The National Foundation for Credit Counseling (NFCC) is a non-profit organization that helps people consolidate their debts and avoid bankruptcy. Affiliation with NFCC guarantees working with a non-profit agency, but there is a dispute over how much it will hurt creditworthiness. It is recommended to evaluate multiple debt counseling agencies to find the best deal.
The National Foundation for Credit Counseling (NFCC) is an American institution that aimed to provide licensure, accreditation, and assistance to debt or credit counselors. It was mainly financed by credit agencies (credit card). In the wake of much higher credit spending in the 1970s and 1980s (which continues today), the NFCC helped steer people toward debt counselors. These counselors worked for non-profit agencies and would help borrowers consolidate their debts, especially if they owed to multiple credit cards, by reducing or stopping further interest and helping borrowers make a single payment each month, disbursed between your creditors.

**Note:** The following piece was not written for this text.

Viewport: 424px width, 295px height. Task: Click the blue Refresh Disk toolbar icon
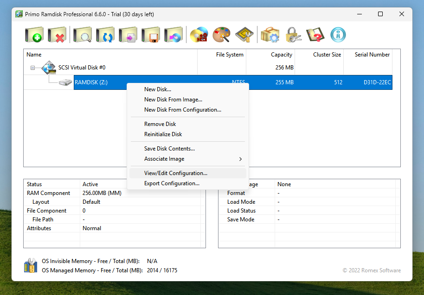click(x=105, y=34)
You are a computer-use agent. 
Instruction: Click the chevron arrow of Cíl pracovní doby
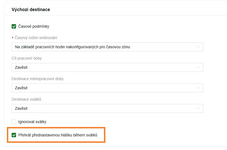(x=198, y=67)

The companies most associated with the NFCC were called Consumer Credit Counseling Services. In the 1990s, a large number of agencies not affiliated with the NFCC began to emerge. The worst of this charged huge fees for consumers trying to pay their bills, and the IRS eventually caught up with some of these agencies, revoking their non-profit status. Although there are some reputable rival credit counseling agencies, affiliation with the National Foundation for Credit Counseling tends to give consumers some reassurance that most of the money they spend on payments will go toward paying off their debt, not pay the salary of a debt counselor.

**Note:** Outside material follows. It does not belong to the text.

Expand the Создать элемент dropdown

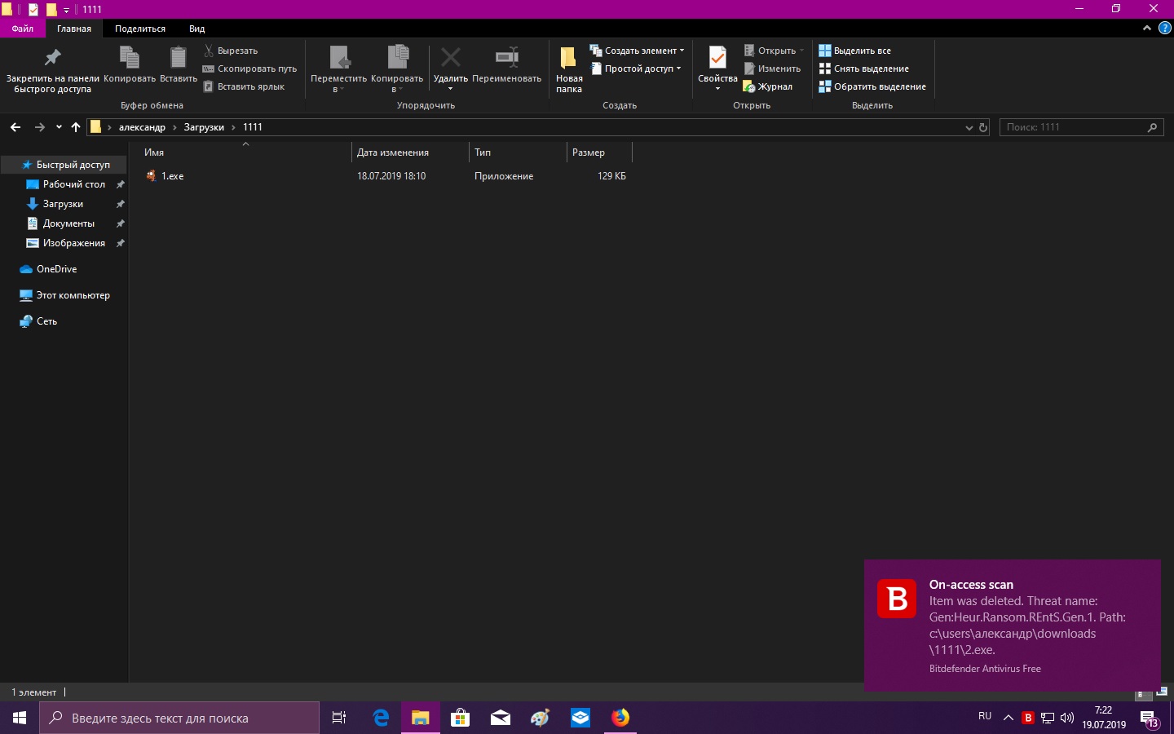638,51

Since the National Foundation for Credit Counseling and its affiliated credit counseling agencies are primarily funded by larger lenders, some criticize it as simply a branch of the credit industry and not really interested in helping consumers. There is some question about the amount of bargaining that occurs in terms of reduced interest or payments if a business survives based on repaying a portion of that payment from lenders. While this criticism can occasionally be fair, even more so if the agency is not a nonprofit, many people have been helped by affiliates of the National Foundation for Credit Counseling and have been able to avoid bankruptcy, which tends to hurt credit ratings. for much longer. .
There is a major dispute over how much working with an NFCC affiliate to resolve debt will hurt creditworthiness. It’s not technically supposed to lower a credit score, and some lenders, banks, or homeowners may view successful debt repayment through a debt counseling agency as a positive effort on behalf of the borrower. However, this is not always the case.

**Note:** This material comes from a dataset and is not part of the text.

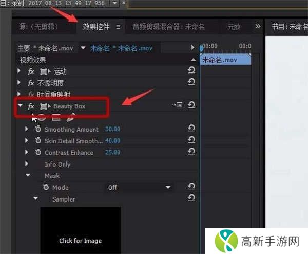Collapse the Mask section

(27, 176)
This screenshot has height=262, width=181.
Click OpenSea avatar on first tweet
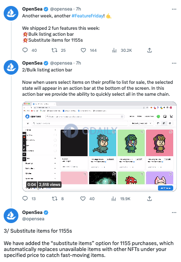click(11, 13)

Working with an affiliate of the National Foundation for Credit Counseling, or any debt counselor listed on your credit report, may make some people feel like they are low risk when it comes to renting a home, buying a home, or obtaining a loan to buy a car. You probably don’t use your credit cards anymore, and the ones offered to you if you’re in an NFFC credit counselor program can have extremely high annual and high fees, and very high interest.
If you are considering credit counseling, using an NFCC affiliate guarantees a few things. The organization you are working with will be a non-profit. This means that they may be limited in the fees they can charge you to help you pay off your debt. If you work with a non-NFCC affiliate, find a nonprofit agency and find out exactly how much of your monthly payment will go toward paying off your debt. Evaluate a couple of debt counseling agencies to find the best deal, the one that gives you the shortest debt repayment time, and also look for a reputable agency that has been in business for a while. It is not recommended that you use a for-profit credit counselor, as you will likely pay much higher fees and it will take much longer to pay off your debt.
No debt counselor is a miracle worker. Even a National Foundation for Credit Counseling affiliate company will require that you have sufficient funds to make your minimum monthly payment. About half of the people who work with affiliates can’t pay their debts, often because the monthly payment is higher than is affordable. When this is the case, bankruptcy is often your only recourse. Although it can hurt your credit rating, it can be worth it to be free of most debts, especially if your income has fallen below a level where you can afford to keep paying off those debts.